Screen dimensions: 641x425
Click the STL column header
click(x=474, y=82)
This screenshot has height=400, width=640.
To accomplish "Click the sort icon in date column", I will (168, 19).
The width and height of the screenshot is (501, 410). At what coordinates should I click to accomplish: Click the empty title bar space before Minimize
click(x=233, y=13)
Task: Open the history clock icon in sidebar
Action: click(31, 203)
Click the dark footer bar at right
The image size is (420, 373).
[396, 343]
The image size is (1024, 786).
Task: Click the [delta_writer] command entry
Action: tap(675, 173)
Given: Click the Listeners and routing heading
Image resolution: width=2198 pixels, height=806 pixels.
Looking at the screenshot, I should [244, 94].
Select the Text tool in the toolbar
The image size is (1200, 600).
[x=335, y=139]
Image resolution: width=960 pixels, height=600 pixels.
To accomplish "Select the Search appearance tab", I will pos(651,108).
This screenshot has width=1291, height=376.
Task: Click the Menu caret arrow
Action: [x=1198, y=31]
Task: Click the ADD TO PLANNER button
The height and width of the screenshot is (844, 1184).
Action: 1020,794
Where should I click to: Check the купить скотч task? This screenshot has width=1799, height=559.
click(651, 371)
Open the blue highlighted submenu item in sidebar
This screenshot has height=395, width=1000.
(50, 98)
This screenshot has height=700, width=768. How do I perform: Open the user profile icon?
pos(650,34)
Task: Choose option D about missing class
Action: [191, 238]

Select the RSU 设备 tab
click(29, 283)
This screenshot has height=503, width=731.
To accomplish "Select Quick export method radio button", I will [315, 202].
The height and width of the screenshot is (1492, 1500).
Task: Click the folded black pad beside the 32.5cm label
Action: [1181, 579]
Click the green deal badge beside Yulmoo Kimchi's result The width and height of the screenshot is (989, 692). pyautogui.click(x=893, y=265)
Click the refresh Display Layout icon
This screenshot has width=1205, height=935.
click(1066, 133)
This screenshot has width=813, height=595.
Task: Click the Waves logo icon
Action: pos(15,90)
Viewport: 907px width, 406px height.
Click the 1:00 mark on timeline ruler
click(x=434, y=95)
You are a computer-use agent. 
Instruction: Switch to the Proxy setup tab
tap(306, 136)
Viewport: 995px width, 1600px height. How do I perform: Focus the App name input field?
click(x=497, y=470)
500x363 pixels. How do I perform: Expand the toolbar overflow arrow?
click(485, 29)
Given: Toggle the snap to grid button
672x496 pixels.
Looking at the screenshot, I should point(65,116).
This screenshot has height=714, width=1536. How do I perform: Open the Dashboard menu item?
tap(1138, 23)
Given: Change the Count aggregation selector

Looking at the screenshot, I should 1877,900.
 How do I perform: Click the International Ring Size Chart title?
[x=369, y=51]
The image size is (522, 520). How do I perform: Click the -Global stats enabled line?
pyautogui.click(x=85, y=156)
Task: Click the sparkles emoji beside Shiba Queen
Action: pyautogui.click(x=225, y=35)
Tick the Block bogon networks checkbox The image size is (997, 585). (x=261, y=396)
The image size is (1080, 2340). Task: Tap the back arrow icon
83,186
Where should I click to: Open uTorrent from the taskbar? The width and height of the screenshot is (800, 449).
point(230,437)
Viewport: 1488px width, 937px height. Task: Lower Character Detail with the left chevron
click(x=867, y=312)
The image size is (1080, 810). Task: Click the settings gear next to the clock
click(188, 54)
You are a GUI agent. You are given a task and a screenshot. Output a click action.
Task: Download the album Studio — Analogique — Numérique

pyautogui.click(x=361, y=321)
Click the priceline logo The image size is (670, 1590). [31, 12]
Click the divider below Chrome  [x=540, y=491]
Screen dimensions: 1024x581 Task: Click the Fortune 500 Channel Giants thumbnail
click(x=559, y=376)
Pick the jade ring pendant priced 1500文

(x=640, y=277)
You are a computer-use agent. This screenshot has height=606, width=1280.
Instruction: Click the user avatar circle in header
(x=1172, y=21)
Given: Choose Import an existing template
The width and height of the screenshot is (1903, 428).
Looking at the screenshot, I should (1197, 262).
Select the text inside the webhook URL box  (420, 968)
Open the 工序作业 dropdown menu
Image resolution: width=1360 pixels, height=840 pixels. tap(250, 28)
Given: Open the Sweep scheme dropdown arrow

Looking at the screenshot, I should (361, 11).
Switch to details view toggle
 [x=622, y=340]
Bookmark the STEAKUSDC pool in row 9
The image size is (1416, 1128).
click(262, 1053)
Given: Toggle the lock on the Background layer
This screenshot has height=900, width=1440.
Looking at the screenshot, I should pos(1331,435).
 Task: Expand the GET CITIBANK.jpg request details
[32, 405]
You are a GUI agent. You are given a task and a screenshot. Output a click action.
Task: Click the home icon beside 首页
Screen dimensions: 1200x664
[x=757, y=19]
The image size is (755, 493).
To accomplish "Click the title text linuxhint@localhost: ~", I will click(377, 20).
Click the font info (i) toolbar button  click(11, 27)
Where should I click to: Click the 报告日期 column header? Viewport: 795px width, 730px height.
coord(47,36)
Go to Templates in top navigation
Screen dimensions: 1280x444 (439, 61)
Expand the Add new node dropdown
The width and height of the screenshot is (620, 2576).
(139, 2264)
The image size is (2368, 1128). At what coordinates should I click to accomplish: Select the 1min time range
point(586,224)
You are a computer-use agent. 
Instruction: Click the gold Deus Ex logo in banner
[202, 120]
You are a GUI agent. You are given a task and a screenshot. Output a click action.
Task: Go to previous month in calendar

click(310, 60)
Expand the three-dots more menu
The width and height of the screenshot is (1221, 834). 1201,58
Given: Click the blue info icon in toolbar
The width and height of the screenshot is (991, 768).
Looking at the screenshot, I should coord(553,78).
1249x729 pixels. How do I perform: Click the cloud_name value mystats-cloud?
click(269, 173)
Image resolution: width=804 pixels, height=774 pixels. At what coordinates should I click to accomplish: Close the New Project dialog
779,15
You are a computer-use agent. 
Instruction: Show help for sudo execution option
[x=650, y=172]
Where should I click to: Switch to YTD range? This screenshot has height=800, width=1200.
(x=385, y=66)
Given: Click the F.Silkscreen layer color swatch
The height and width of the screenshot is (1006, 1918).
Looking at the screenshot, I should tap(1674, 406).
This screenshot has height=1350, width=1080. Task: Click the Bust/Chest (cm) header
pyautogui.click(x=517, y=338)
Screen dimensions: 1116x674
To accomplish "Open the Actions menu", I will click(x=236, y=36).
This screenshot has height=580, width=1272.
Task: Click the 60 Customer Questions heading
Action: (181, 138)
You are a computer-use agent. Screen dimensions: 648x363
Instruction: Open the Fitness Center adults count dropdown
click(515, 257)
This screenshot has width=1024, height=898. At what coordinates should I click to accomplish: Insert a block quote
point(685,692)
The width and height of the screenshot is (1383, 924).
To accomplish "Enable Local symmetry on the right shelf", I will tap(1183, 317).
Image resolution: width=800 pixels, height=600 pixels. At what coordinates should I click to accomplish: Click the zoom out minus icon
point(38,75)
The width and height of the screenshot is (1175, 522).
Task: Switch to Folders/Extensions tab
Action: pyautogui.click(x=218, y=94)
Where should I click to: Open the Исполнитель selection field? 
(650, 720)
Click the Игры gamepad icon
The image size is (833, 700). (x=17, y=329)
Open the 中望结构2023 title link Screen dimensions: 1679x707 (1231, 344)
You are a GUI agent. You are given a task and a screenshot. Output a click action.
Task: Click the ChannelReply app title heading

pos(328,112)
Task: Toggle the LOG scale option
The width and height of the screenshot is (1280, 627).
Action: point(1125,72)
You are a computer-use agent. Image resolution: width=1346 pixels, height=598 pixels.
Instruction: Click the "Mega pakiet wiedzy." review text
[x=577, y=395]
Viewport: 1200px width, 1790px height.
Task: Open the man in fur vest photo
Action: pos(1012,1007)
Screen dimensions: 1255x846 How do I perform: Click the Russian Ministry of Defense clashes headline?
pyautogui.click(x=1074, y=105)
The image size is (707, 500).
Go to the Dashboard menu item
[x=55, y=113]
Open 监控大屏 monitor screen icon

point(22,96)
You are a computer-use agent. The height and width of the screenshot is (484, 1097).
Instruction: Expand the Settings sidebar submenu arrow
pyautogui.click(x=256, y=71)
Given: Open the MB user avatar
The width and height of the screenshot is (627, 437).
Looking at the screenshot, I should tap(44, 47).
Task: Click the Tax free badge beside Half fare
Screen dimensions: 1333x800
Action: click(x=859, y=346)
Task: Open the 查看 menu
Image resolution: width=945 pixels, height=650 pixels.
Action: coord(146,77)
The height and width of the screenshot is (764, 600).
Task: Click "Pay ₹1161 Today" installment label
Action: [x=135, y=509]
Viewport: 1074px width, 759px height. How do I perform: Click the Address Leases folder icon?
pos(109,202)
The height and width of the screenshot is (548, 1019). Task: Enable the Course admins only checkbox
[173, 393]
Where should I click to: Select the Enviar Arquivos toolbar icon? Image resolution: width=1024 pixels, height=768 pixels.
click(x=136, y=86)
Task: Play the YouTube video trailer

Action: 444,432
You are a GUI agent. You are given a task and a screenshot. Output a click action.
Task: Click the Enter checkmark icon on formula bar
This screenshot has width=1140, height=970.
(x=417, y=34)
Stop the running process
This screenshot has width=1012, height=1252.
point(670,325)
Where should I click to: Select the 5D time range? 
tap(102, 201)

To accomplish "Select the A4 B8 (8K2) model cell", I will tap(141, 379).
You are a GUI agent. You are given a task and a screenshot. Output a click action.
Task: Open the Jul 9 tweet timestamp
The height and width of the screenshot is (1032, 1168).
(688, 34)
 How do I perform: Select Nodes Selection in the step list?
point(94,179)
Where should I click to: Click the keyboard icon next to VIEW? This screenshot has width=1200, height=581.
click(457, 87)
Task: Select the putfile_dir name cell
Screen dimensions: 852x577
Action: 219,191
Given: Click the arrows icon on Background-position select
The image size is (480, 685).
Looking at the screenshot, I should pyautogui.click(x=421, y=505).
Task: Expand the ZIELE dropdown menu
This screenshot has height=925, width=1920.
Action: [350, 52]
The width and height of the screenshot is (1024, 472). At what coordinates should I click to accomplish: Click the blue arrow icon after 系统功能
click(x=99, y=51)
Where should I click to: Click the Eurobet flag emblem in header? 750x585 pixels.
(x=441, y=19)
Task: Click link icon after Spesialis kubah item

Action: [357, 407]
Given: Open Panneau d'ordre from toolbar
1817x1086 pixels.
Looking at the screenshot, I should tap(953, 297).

> _What this task involves_
Look through the data above. Each line containing the word "layer" needs to be copied.

> _Result of this task_
Given: Toggle the lock on the Background layer
Given: Click the F.Silkscreen layer color swatch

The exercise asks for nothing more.